TASK REQUIREMENTS:
Go to the line that contains "You are a computer-use" in the records below and repeat it, and each line after it, exactly through the end, omitting pictures.

INFORMATION SHOWN:
╔══

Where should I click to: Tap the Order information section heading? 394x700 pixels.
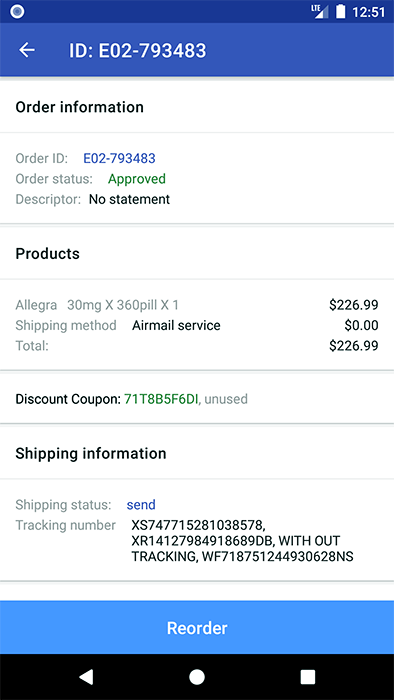79,107
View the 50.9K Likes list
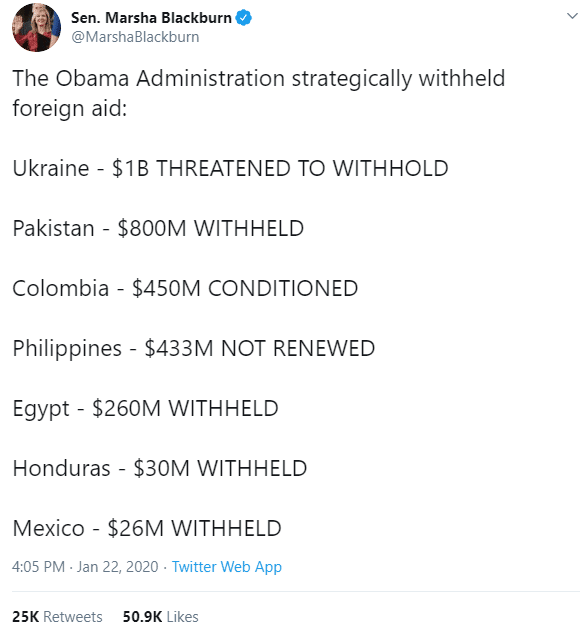Viewport: 585px width, 633px height. click(x=160, y=616)
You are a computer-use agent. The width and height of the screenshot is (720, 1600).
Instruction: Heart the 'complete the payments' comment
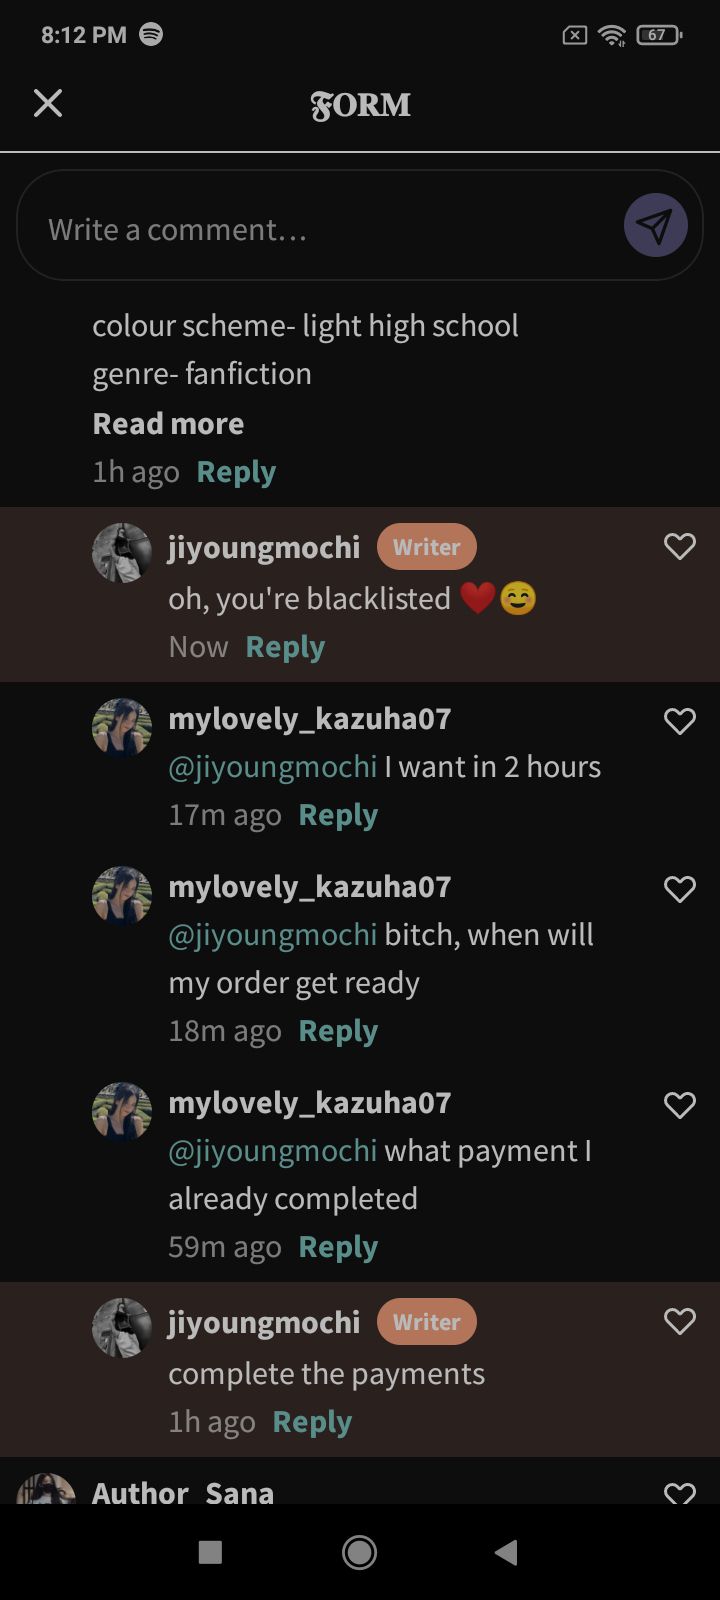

╚══

TASK RESULT:
You are a computer-use agent. The width and height of the screenshot is (720, 1600).
Instruction: Heart the 'complete the payments' comment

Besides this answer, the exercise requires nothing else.